Como a coisa acabou? Embora o produtor problemático tenha tentado impedir a estreia nos tribunais, O Homem que Matou Dom Quixote foi exibido em Cannes. Dias depois, todo mundo parece ter esquecido o filme. Esse foi o desenlace mais quixotesco possível para essa história. Na foto, os atores Adam Driver (à esquerda) e Jonathan Pryce em um fotograma do filme de Terry Gilliam.

Qual era a ideia?Adaptar a mitologia dos cavaleiros e princesas às sagas familiares popularizadas pelas telenovelas e fantasias de ficção científica.
O que errado? Como não chovia havia 50 anos na Tunísia, a rodagem não estava preparada para isso. Spoiler: choveu a cântaros. As tempestades de areia e as doenças da equipe atrasaram e encareceram a produção. Carrie Fisher (intérprete da princesa Leia) reclamou que George Lucas, o diretor, só tinha duas indicações (“mais rápido!” e “mais alto!”); Alec Guinness escreveu em seu diário que os diálogos eram infantis e Harrison Ford concordou com ele, a ponto de gritar ao diretor em plena cena “o fato de você poder escrever isso não significa que eu possa dizê-lo”. O estúdio, pouco impressionado com o resultado, ameaçou transformá-lo em série de televisão.
Como a coisa acabou? O filme de maior bilheteria da história mudou o rumo de Hollywood e transformou George Lucas —um jovem insolente (32 anos de idade quando o filme foi rodado) que abdicou do salário para cortar custos em troca de 100% dos lucros do merchandising (foi a primeira vez que um filme deu origem a brinquedos)— no homem mais feliz de toda Hollywood, embora pelas pré-sequências que rodou 20 anos depois não parecesse.

Qual era a ideia? Adaptar o romance de terror psicológico de Stephen King em que um pai de família perde a cabeça trabalhando em um hotel fechado durante o inverno.
O que deu errado?Kubrick, que rodou as cenas em ordem, levou um ano para concluí-lo. Bateu o recorde de maior repetição de tomadas (127, para a cena do taco de beisebol), usou 60 portas diferentes para que Jack Nicholson as atravessasse com um machado (as primeiras eram de mentira, mas o ator era tão forte que as quebrava demasiado rápido) e constrangeu emocionalmente Shelley Duvall insultando-a e fazendo-a se sentir insignificante a ponto de a atriz ter ficado doente por vários meses e ter perdido cabelo durante as filmagens.
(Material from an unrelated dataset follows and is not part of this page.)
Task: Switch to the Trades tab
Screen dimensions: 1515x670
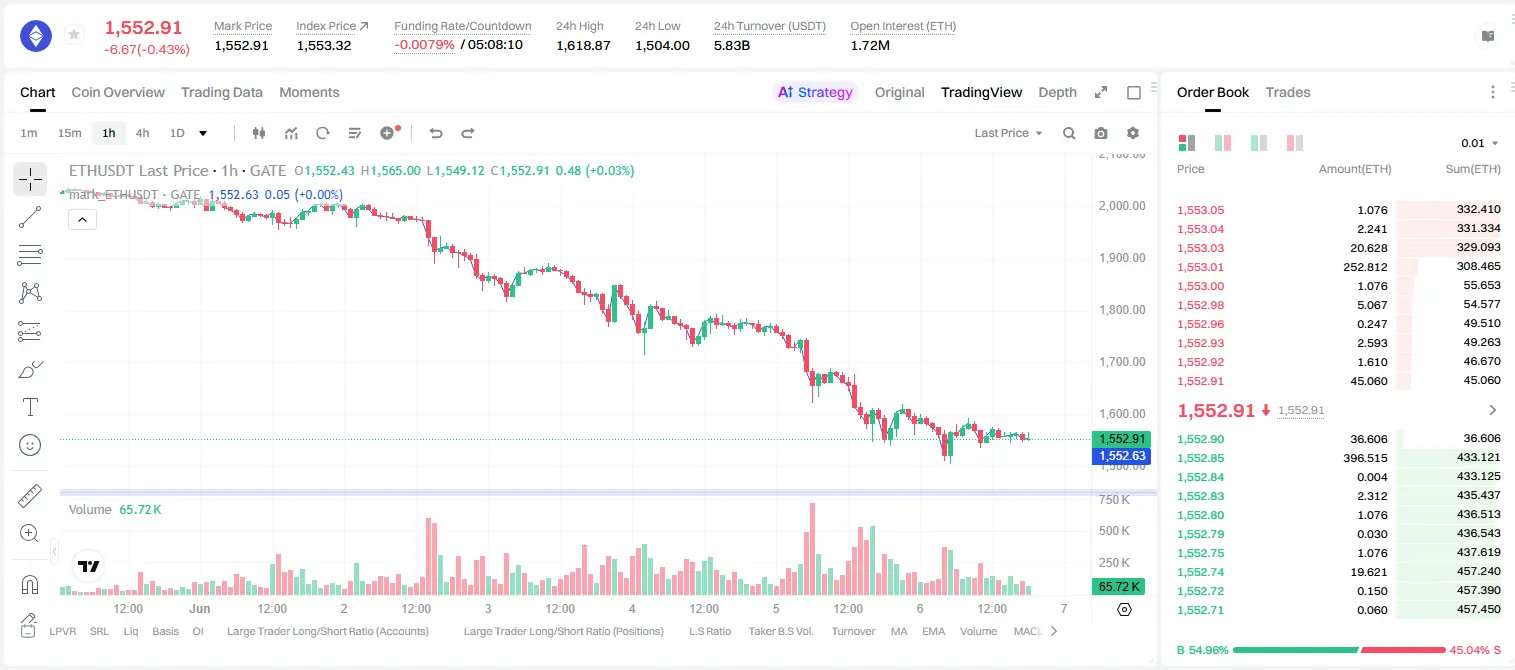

As mudanças no roteiro durante a rodagem, em algumas ocasiões várias vezes ao dia, eram tão frequentes que Nicholson parou de se preocupar em tomar conhecimento das cenas até minutos antes de filmar. A cena do bar foi ensaiada durante seis semanas e Kubrick ligava para King de madrugada para perguntar-lhe, entre outras coisas, se acreditava em Deus.
Como a coisa acabou? Vilipendiada pela crítica da época, O Iluminado é hoje um dos maiores filmes cult da história e originou muitas teorias da conspiração: trataria do controle da mente exercido pela CIA, seria sobre o Holocausto ou sobre o extermínio dos nativos americanos. Mas a teoria mais difundida é que seria um pedido de desculpas de Kubrick por ter filmado o falso pouso lunar da Apollo 11.
Na foto, o ator Jack Nicholson e Stanley Kubrick fazendo um gesto maligno, durante as filmagens de 'O Iluminado'.